**HOW TO COMPLETE THIS TASK**
In full and word for word, return the listing that follows.
▬▬▬▬▬▬▬▬▬▬
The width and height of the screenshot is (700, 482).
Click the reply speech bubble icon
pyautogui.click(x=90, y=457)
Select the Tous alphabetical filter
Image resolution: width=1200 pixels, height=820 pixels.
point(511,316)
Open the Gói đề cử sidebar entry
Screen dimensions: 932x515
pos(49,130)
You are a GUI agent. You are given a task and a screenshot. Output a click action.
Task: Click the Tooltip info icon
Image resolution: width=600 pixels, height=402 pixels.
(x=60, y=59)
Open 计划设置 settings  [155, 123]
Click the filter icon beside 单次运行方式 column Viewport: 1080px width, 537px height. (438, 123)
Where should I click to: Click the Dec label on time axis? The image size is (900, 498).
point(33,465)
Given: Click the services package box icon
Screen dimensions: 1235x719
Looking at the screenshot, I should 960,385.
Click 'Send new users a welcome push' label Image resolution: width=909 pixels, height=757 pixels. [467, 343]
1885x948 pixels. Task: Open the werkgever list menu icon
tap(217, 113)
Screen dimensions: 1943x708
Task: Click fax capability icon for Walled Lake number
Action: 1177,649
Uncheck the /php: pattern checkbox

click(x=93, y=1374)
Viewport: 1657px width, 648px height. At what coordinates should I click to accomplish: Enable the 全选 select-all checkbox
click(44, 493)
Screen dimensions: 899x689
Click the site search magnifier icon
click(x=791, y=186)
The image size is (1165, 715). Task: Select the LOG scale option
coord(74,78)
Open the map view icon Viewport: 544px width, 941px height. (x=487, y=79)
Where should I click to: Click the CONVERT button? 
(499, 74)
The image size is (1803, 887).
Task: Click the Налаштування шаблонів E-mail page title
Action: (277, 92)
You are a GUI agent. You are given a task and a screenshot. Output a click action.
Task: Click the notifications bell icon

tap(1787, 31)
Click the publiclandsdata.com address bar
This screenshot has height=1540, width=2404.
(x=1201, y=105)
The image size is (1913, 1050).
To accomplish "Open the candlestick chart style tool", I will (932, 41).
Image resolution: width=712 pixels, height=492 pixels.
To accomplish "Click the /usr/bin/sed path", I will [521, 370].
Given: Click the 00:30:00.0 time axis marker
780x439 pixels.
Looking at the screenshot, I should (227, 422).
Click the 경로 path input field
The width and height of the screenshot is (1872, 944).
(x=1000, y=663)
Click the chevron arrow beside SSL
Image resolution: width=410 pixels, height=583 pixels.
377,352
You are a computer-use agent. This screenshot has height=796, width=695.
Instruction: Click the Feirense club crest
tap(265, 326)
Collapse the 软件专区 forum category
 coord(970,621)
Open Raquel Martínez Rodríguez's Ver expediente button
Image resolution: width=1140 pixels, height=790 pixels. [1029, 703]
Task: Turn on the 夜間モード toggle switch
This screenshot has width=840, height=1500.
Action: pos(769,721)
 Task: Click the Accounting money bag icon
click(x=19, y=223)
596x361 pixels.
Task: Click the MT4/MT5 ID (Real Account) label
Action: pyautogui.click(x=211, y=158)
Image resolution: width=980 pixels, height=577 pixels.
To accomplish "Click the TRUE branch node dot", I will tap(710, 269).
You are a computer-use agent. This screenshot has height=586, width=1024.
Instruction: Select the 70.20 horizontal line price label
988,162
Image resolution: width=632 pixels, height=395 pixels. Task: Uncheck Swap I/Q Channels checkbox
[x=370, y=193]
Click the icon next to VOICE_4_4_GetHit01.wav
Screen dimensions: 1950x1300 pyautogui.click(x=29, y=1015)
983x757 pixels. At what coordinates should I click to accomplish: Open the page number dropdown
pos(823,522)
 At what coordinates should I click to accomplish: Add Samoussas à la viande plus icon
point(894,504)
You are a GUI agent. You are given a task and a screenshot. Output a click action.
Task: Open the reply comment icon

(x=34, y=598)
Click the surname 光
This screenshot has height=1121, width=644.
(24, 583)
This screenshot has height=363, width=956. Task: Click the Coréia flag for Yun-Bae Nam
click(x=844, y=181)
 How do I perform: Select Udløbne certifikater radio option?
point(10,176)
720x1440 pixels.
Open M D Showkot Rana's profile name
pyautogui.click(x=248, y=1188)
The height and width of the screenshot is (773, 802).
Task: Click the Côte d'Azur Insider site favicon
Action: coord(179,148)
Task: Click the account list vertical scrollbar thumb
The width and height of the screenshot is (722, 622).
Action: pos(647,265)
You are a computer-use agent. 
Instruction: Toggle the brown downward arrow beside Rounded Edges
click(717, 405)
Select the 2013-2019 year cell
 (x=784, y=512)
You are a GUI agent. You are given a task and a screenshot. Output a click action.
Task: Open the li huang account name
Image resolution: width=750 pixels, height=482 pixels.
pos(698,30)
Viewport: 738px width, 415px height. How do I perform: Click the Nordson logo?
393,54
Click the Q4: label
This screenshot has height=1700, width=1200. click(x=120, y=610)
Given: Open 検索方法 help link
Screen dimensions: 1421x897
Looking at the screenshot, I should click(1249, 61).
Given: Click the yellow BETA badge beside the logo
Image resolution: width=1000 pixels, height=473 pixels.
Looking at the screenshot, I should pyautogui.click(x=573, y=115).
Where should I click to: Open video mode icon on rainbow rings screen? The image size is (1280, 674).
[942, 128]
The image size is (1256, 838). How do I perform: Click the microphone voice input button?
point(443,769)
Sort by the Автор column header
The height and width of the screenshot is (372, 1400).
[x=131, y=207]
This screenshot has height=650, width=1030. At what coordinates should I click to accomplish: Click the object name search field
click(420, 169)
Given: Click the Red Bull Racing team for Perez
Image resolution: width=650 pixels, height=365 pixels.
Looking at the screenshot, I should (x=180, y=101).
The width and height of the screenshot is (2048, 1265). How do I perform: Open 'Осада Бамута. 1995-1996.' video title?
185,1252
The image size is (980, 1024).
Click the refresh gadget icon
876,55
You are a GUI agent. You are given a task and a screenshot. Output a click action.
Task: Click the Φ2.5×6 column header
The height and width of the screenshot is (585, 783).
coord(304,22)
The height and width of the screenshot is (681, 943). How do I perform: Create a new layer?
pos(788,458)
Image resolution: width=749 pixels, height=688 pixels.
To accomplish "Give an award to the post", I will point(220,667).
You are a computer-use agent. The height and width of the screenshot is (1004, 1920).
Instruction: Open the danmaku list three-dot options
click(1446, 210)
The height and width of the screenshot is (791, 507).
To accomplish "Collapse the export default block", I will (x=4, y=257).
▬▬▬▬▬▬▬▬▬▬
**REPLY TO THE EXERCISE**
The width and height of the screenshot is (700, 482).
Click the reply speech bubble icon
pyautogui.click(x=90, y=457)
Select the Tous alphabetical filter
Image resolution: width=1200 pixels, height=820 pixels.
point(511,316)
Open the Gói đề cử sidebar entry
Screen dimensions: 932x515
pos(49,130)
You are a GUI agent. You are given a task and a screenshot. Output a click action.
Task: Click the Tooltip info icon
Image resolution: width=600 pixels, height=402 pixels.
(x=60, y=59)
Open 计划设置 settings  [155, 123]
Click the filter icon beside 单次运行方式 column Viewport: 1080px width, 537px height. (438, 123)
Where should I click to: Click the Dec label on time axis? The image size is (900, 498).
point(33,465)
Given: Click the services package box icon
Screen dimensions: 1235x719
Looking at the screenshot, I should 960,385.
Click 'Send new users a welcome push' label Image resolution: width=909 pixels, height=757 pixels. [467, 343]
1885x948 pixels. Task: Open the werkgever list menu icon
tap(217, 113)
Screen dimensions: 1943x708
Task: Click fax capability icon for Walled Lake number
Action: 1177,649
Uncheck the /php: pattern checkbox

click(x=93, y=1374)
Viewport: 1657px width, 648px height. At what coordinates should I click to accomplish: Enable the 全选 select-all checkbox
click(44, 493)
Screen dimensions: 899x689
Click the site search magnifier icon
click(x=791, y=186)
The image size is (1165, 715). Task: Select the LOG scale option
coord(74,78)
Open the map view icon Viewport: 544px width, 941px height. (x=487, y=79)
Where should I click to: Click the CONVERT button? 
(499, 74)
The image size is (1803, 887).
Task: Click the Налаштування шаблонів E-mail page title
Action: (277, 92)
You are a GUI agent. You are given a task and a screenshot. Output a click action.
Task: Click the notifications bell icon

tap(1787, 31)
Click the publiclandsdata.com address bar
This screenshot has height=1540, width=2404.
(x=1201, y=105)
The image size is (1913, 1050).
To accomplish "Open the candlestick chart style tool", I will (932, 41).
Image resolution: width=712 pixels, height=492 pixels.
To accomplish "Click the /usr/bin/sed path", I will [521, 370].
Given: Click the 00:30:00.0 time axis marker
780x439 pixels.
Looking at the screenshot, I should (227, 422).
Click the 경로 path input field
The width and height of the screenshot is (1872, 944).
(x=1000, y=663)
Click the chevron arrow beside SSL
Image resolution: width=410 pixels, height=583 pixels.
377,352
You are a computer-use agent. This screenshot has height=796, width=695.
Instruction: Click the Feirense club crest
tap(265, 326)
Collapse the 软件专区 forum category
 coord(970,621)
Open Raquel Martínez Rodríguez's Ver expediente button
Image resolution: width=1140 pixels, height=790 pixels. [1029, 703]
Task: Turn on the 夜間モード toggle switch
This screenshot has width=840, height=1500.
Action: pos(769,721)
 Task: Click the Accounting money bag icon
click(x=19, y=223)
596x361 pixels.
Task: Click the MT4/MT5 ID (Real Account) label
Action: pyautogui.click(x=211, y=158)
Image resolution: width=980 pixels, height=577 pixels.
To accomplish "Click the TRUE branch node dot", I will tap(710, 269).
You are a computer-use agent. This screenshot has height=586, width=1024.
Instruction: Select the 70.20 horizontal line price label
988,162
Image resolution: width=632 pixels, height=395 pixels. Task: Uncheck Swap I/Q Channels checkbox
[x=370, y=193]
Click the icon next to VOICE_4_4_GetHit01.wav
Screen dimensions: 1950x1300 pyautogui.click(x=29, y=1015)
983x757 pixels. At what coordinates should I click to accomplish: Open the page number dropdown
pos(823,522)
 At what coordinates should I click to accomplish: Add Samoussas à la viande plus icon
point(894,504)
You are a GUI agent. You are given a task and a screenshot. Output a click action.
Task: Open the reply comment icon

(x=34, y=598)
Click the surname 光
This screenshot has height=1121, width=644.
(24, 583)
This screenshot has height=363, width=956. Task: Click the Coréia flag for Yun-Bae Nam
click(x=844, y=181)
 How do I perform: Select Udløbne certifikater radio option?
point(10,176)
720x1440 pixels.
Open M D Showkot Rana's profile name
pyautogui.click(x=248, y=1188)
The height and width of the screenshot is (773, 802).
Task: Click the Côte d'Azur Insider site favicon
Action: coord(179,148)
Task: Click the account list vertical scrollbar thumb
The width and height of the screenshot is (722, 622).
Action: pos(647,265)
You are a computer-use agent. 
Instruction: Toggle the brown downward arrow beside Rounded Edges
click(717, 405)
Select the 2013-2019 year cell
 (x=784, y=512)
You are a GUI agent. You are given a task and a screenshot. Output a click action.
Task: Open the li huang account name
Image resolution: width=750 pixels, height=482 pixels.
pos(698,30)
Viewport: 738px width, 415px height. How do I perform: Click the Nordson logo?
393,54
Click the Q4: label
This screenshot has height=1700, width=1200. click(x=120, y=610)
Given: Open 検索方法 help link
Screen dimensions: 1421x897
Looking at the screenshot, I should click(1249, 61).
Given: Click the yellow BETA badge beside the logo
Image resolution: width=1000 pixels, height=473 pixels.
Looking at the screenshot, I should pyautogui.click(x=573, y=115).
Where should I click to: Open video mode icon on rainbow rings screen? The image size is (1280, 674).
[942, 128]
The image size is (1256, 838). How do I perform: Click the microphone voice input button?
point(443,769)
Sort by the Автор column header
The height and width of the screenshot is (372, 1400).
[x=131, y=207]
This screenshot has height=650, width=1030. At what coordinates should I click to accomplish: Click the object name search field
click(420, 169)
Given: Click the Red Bull Racing team for Perez
Image resolution: width=650 pixels, height=365 pixels.
Looking at the screenshot, I should (x=180, y=101).
The width and height of the screenshot is (2048, 1265). How do I perform: Open 'Осада Бамута. 1995-1996.' video title?
185,1252
The image size is (980, 1024).
Click the refresh gadget icon
876,55
You are a GUI agent. You are given a task and a screenshot. Output a click action.
Task: Click the Φ2.5×6 column header
The height and width of the screenshot is (585, 783).
coord(304,22)
The height and width of the screenshot is (681, 943). How do I perform: Create a new layer?
pos(788,458)
Image resolution: width=749 pixels, height=688 pixels.
To accomplish "Give an award to the post", I will point(220,667).
You are a computer-use agent. The height and width of the screenshot is (1004, 1920).
Instruction: Open the danmaku list three-dot options
click(1446, 210)
The height and width of the screenshot is (791, 507).
To accomplish "Collapse the export default block", I will (x=4, y=257).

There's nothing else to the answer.